Apart from the sweet-edition of the brewed drinks, think baked yoghurt, sweet yoghurt, sugarcane juice, date juice!, you have the regular sweets that are awfully sugary but they do taste brilliant. For sweets, you have, what seems to be the local Lane favourite – ‘rasmalai’ (a sweet doused in a sugary syrup), ‘sandesh’ (a dessert with a milk base), your favourite festival sweet, cotton candy, what looks like an interesting spin on the ‘pretzel’ – ‘jilapi’, a popular treat during celebrations of the sorts of weddings ‘zarda’, which is basically a sweet, coloured rice-based dish, ‘chômchôm’ which apparently originated in the same district in Bangladesh that spurns out their famous ‘saris’, a local emblem of sorts recently recognized by UNESCO as a national heritage, and ofcourse ‘pitha’ which is a favourite in the Lane during cold seasons.
When you want to sample exotic cuisine this fall, Brick Lane is the place to go, this is the coolest place in town to try out food very different to the kinds we usually have, along with some much-treasured favourites.
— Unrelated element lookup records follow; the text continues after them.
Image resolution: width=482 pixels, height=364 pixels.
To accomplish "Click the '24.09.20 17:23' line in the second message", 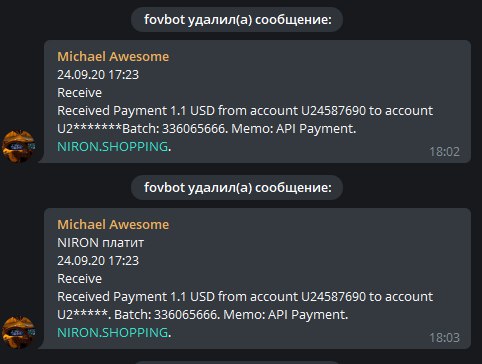I will pyautogui.click(x=98, y=261).
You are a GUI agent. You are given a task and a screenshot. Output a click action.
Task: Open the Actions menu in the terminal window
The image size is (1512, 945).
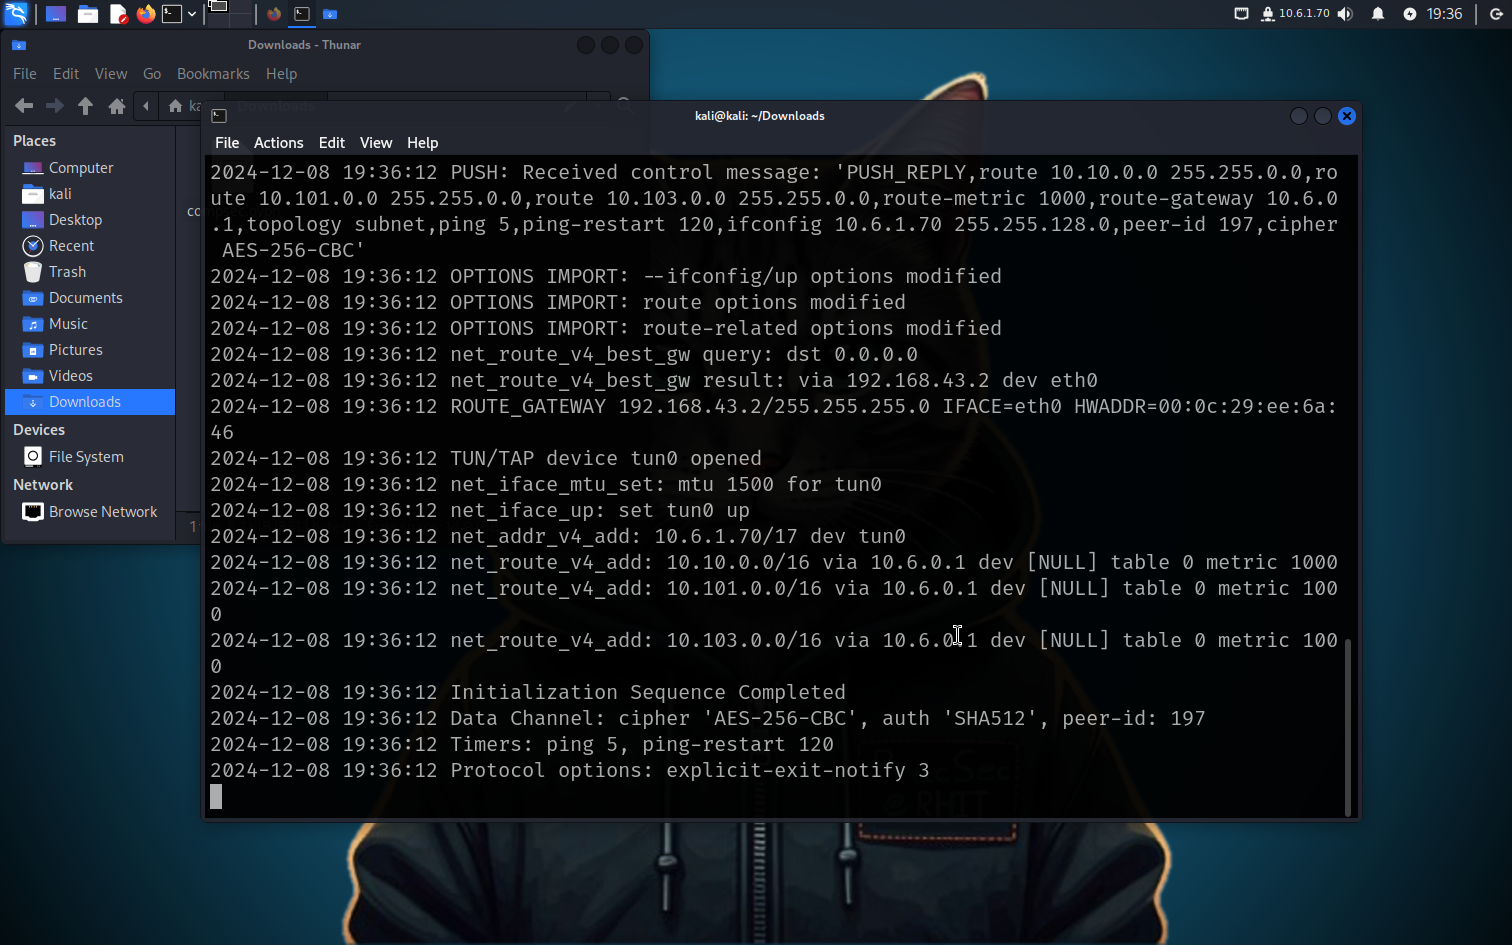tap(278, 142)
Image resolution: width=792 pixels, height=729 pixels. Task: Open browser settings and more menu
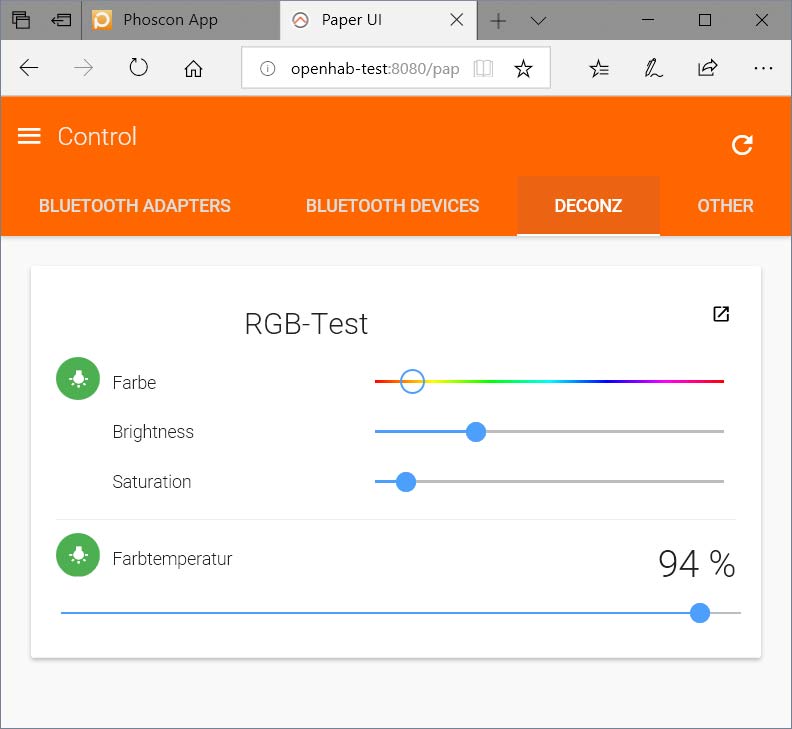click(763, 68)
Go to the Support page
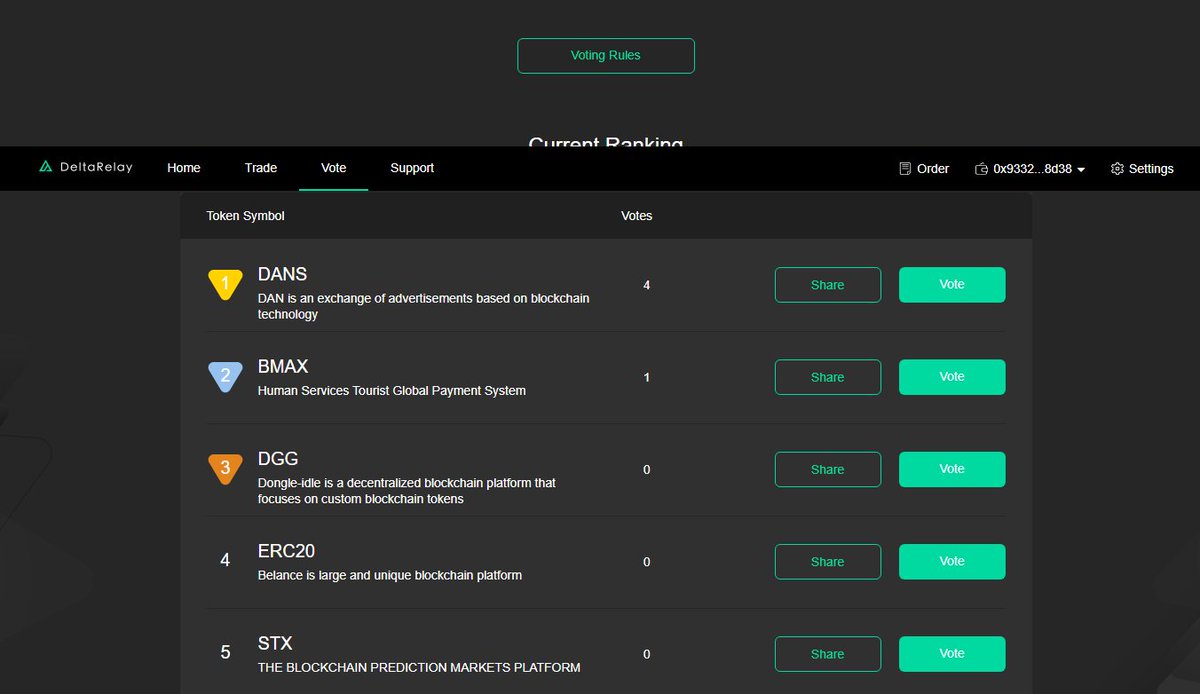 pos(412,168)
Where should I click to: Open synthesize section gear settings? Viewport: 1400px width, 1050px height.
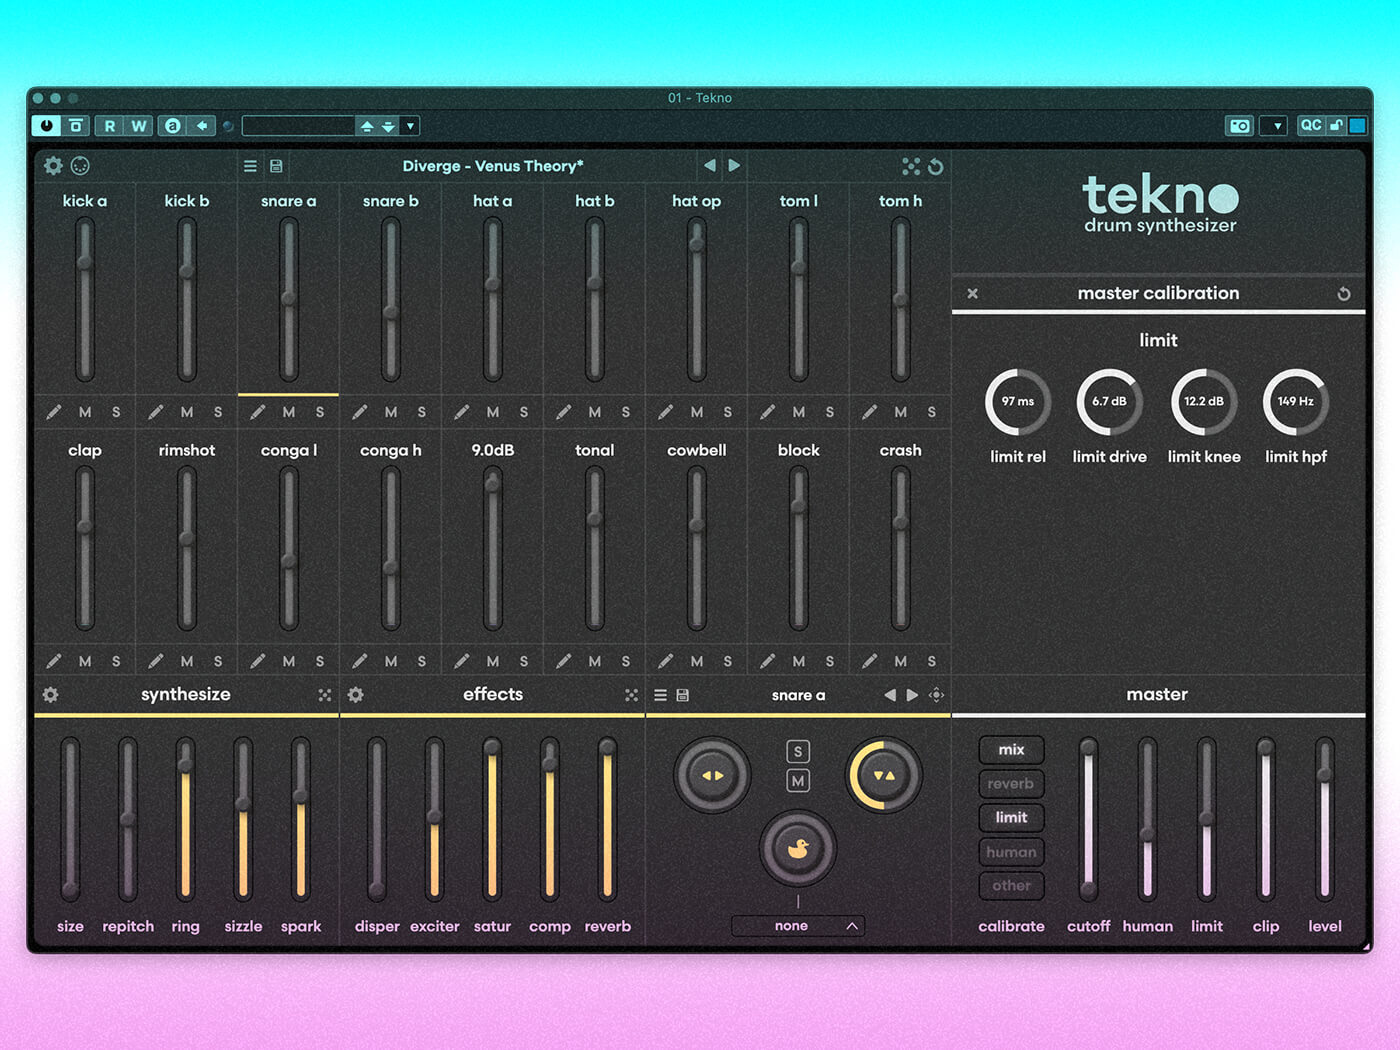(x=51, y=695)
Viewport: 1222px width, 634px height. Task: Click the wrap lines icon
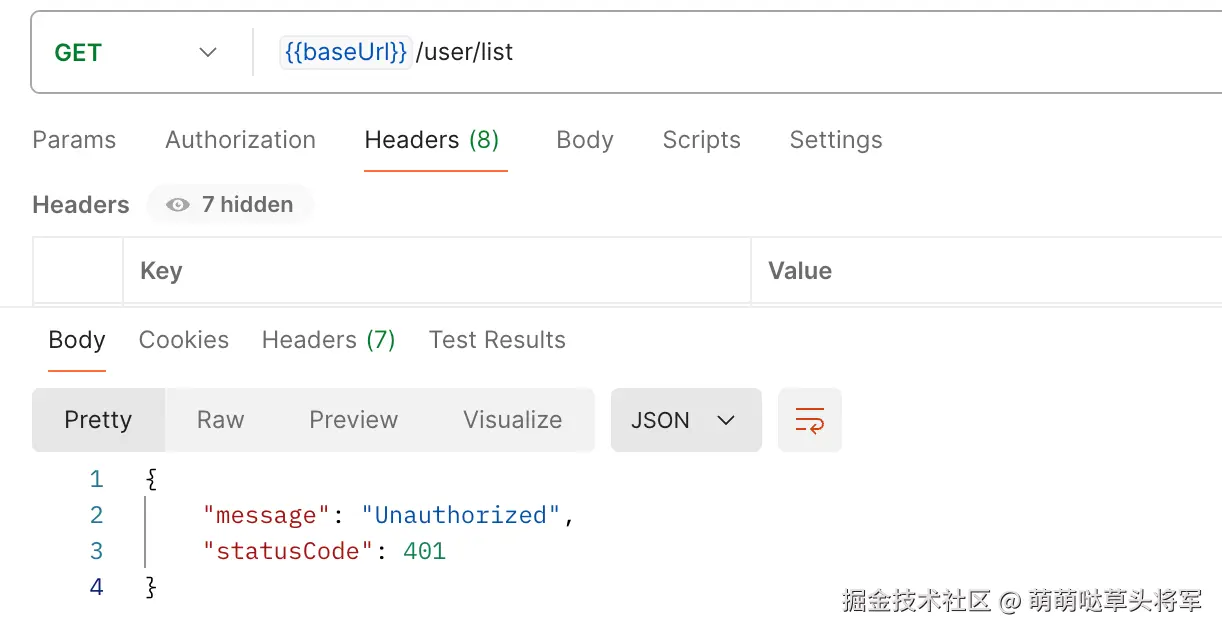[809, 420]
Traditions dictate in Bangladesh, that the style of eating during weddings or any important or eloquent celebratory functions, to be entirely different from those in practice everyday in homes across the country but no matter where you look, you will find flat breads, rice, spicy food, usually for the various kinds of meat, pickles as appetisers, which are sometimes exchanged with numerous brewed drinks, and sweets, to be widely-regarded as staple foods.